ASSIGNMENT – Below are records; quote them exactly from the first line through the line that contains "Open Documents from".

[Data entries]
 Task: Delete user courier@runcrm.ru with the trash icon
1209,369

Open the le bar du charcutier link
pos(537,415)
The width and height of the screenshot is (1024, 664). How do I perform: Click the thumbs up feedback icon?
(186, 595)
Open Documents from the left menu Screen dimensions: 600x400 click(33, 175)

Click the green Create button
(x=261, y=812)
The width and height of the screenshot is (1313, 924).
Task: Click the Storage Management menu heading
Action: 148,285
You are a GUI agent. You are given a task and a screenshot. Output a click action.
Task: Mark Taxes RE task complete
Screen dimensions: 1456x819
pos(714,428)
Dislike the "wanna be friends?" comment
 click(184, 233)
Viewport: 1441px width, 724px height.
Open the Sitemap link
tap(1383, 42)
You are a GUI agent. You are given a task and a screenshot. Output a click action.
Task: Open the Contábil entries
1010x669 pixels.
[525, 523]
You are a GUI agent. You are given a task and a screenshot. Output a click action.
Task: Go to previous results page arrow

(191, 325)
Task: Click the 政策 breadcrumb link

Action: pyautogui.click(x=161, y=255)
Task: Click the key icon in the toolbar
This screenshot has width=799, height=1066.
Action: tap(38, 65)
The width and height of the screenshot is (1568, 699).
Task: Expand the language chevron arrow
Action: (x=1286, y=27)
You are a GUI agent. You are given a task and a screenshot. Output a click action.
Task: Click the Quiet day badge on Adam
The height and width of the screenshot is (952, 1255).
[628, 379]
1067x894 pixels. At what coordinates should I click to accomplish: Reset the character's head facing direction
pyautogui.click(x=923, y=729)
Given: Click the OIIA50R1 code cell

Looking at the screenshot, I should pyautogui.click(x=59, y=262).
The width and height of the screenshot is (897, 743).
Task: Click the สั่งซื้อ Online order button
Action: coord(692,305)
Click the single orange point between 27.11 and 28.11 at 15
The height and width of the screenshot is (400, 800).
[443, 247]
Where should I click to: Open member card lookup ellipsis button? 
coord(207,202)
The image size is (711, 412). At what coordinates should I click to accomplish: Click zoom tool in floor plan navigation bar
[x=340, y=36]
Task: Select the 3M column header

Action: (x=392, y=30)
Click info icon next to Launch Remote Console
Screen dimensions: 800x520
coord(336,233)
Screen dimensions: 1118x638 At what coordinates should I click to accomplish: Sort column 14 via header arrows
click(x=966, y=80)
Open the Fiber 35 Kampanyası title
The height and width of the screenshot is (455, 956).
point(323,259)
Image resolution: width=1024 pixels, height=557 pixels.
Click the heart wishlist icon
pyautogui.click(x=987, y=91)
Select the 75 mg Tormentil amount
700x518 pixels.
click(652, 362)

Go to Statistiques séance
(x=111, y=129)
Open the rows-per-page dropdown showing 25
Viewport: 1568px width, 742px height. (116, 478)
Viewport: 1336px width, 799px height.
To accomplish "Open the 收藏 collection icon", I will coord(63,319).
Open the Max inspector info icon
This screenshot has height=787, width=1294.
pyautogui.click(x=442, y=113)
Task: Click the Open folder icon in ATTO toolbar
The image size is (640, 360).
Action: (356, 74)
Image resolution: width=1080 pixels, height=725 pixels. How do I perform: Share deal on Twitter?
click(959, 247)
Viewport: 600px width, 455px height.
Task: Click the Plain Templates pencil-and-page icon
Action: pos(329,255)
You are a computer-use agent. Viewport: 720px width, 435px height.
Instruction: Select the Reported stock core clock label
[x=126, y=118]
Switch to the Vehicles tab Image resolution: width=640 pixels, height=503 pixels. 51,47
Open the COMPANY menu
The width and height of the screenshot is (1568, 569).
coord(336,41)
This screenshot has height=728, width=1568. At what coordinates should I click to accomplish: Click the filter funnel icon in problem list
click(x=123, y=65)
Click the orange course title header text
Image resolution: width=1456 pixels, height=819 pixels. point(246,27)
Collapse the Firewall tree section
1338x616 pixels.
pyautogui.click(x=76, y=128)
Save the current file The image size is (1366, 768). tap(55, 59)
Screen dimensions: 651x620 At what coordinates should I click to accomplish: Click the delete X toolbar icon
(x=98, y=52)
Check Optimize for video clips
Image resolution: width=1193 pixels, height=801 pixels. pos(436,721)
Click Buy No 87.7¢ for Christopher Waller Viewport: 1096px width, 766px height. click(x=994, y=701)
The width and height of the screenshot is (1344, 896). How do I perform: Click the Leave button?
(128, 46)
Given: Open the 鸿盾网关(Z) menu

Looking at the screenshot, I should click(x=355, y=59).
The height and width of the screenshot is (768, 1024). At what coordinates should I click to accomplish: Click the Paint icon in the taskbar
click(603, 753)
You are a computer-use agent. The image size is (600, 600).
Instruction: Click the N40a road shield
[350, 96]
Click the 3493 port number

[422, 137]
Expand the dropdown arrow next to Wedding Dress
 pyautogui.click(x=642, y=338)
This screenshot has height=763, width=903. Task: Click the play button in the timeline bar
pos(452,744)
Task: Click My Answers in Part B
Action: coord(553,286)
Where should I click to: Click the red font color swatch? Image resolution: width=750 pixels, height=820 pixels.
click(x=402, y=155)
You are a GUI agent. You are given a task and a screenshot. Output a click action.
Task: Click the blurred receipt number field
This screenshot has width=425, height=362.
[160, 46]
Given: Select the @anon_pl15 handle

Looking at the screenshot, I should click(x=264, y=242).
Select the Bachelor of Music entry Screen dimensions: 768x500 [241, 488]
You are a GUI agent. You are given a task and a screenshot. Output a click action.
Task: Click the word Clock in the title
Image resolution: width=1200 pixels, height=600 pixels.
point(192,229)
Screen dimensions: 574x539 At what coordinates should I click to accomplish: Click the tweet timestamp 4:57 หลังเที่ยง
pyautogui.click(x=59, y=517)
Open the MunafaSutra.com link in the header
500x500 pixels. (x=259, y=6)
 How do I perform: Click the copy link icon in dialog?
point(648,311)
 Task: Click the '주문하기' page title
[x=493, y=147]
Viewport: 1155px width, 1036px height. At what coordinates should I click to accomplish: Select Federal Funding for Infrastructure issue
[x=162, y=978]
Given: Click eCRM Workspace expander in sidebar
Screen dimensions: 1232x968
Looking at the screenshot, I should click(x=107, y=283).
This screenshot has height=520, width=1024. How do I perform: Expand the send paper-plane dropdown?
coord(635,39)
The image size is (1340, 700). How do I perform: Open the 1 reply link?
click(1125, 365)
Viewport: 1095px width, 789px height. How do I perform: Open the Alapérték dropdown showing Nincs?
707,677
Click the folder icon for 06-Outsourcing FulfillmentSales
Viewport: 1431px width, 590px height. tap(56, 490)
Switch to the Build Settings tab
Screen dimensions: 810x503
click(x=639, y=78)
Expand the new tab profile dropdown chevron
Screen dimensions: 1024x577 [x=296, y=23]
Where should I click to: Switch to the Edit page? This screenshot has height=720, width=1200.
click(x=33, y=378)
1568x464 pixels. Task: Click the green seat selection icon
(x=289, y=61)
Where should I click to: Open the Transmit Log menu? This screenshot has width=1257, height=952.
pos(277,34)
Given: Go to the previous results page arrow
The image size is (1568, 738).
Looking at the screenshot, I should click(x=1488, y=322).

PROBLEM SOLUTION –
 Task: Delete user courier@runcrm.ru with the trash icon
1209,369

Open the le bar du charcutier link
pos(537,415)
The width and height of the screenshot is (1024, 664). How do I perform: Click the thumbs up feedback icon?
(186, 595)
Open Documents from the left menu Screen dimensions: 600x400 click(33, 175)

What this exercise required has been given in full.